Rice is the staple food for approximatively half of people on Earth and, because of the projected increase in the world population, the sustainability of paddy fields ecosystems is of great importance. Continuous increase in atmospheric CO₂ concentration is likely to alter rice ecosystems productivity directly via photosynthesis or indirectly via global climate change. Less is known for how elevated CO₂ (eCO₂) affect soil C pool which is linked to soil N availability and long-term soil fertility. Free Air CO₂ Experiments (FACE) give an opportunity to simulates future atmospheric CO₂ concentrations in open-field environment by maintaining an elevated CO₂ concentration throughout the field. Here we report results from a rice paddy FACE at Tsukuba, Ibaraki started in 2010. We examined how the eCO₂ altered soil C and N stocks as well as the fate of rice-derived C over a four year period.. We analyzed surface (Ap) horizon samples from 2010, 2012 and 2014 and determined their C and N contents. The soils were fractionated into three density fractions (i.e. free light fraction, occluded light fraction and heavy fraction) that correspond to soil organic matter pools with different degrees of decomposition state and mineral association. The free light fraction corresponds to relatively recent plant residues which were not extensively decomposed by soil microorganisms. The occluded light fraction is composed of organic matter that was entrapped in soil aggregates. This organic matter is physically entrapped into soil aggregates. The heavy fraction is enriched in mineral particles and the organic matter present in this fraction is associated with mineral particles and underwent more pronounced microbial transformation. Because the CO₂ added in this experiment derived from fossil C, its carbon isotopic signature differed from natural atmospheric CO₂. This isotopic signature allowed us to track the flow of photosynthesized C into different soil organic matter pools and to estimate mean residence time of C in each fraction.
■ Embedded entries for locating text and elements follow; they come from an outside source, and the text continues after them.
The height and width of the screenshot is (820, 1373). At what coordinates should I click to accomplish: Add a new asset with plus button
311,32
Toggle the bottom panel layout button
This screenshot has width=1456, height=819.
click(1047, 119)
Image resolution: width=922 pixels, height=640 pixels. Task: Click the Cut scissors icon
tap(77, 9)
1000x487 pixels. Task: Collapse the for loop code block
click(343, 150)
Both soil C and N contents progressively decreased over the four year period due presumably to a shift in management (i.e. removal of rice straw form the field since 2010). It is worth mentioning that this decrease in soil organic matter was 25% more pronounced in the control plot compared to the plot exposed to eCO₂, suggesting that eCO₂ significantly enhanced organic matter input to the soil. The decrease in N contents was not as pronounced relative to C, leading to an increase in C:N ratios. The higher C:N ratios of soil and plant observed are likely to promote N immobilization by soil microbial community, which might lowered N availability for rice.
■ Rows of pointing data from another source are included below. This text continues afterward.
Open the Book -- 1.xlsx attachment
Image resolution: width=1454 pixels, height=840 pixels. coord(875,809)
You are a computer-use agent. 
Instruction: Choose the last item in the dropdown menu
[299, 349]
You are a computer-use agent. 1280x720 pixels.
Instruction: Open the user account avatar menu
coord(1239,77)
Further soil analysis using stable isotopes measurements revealed that, after four years, significant proportions of original soil C were replaced with recent C at different degrees among the three soil density fractions. The mean residence time of C was on average 6.5, 120 and 56 years in free light fraction, occluded light fraction and heavy fraction, respectively. About 60% of soil organic matter was distributed in the heavy fraction and the relatively rapid turnover of C in this fraction was not expected. The heavy fraction contains the organic matter bound with mineral particles, which is more stable into the soil. We found that, after four years, about 7% of the C in the heavy fraction was originating from C assimilated by rice plants since 2010.

The relatively rapid incorporation of newly added carbon into the heavy fraction and the higher soil C contents measured under eCO₂ suggest that the soil may be acting as a C sink under the open-field eCO₂ conditions. As it corresponds to a negative feedback for the rise in atmospheric CO₂ concentration, further research investigating this process are necessary.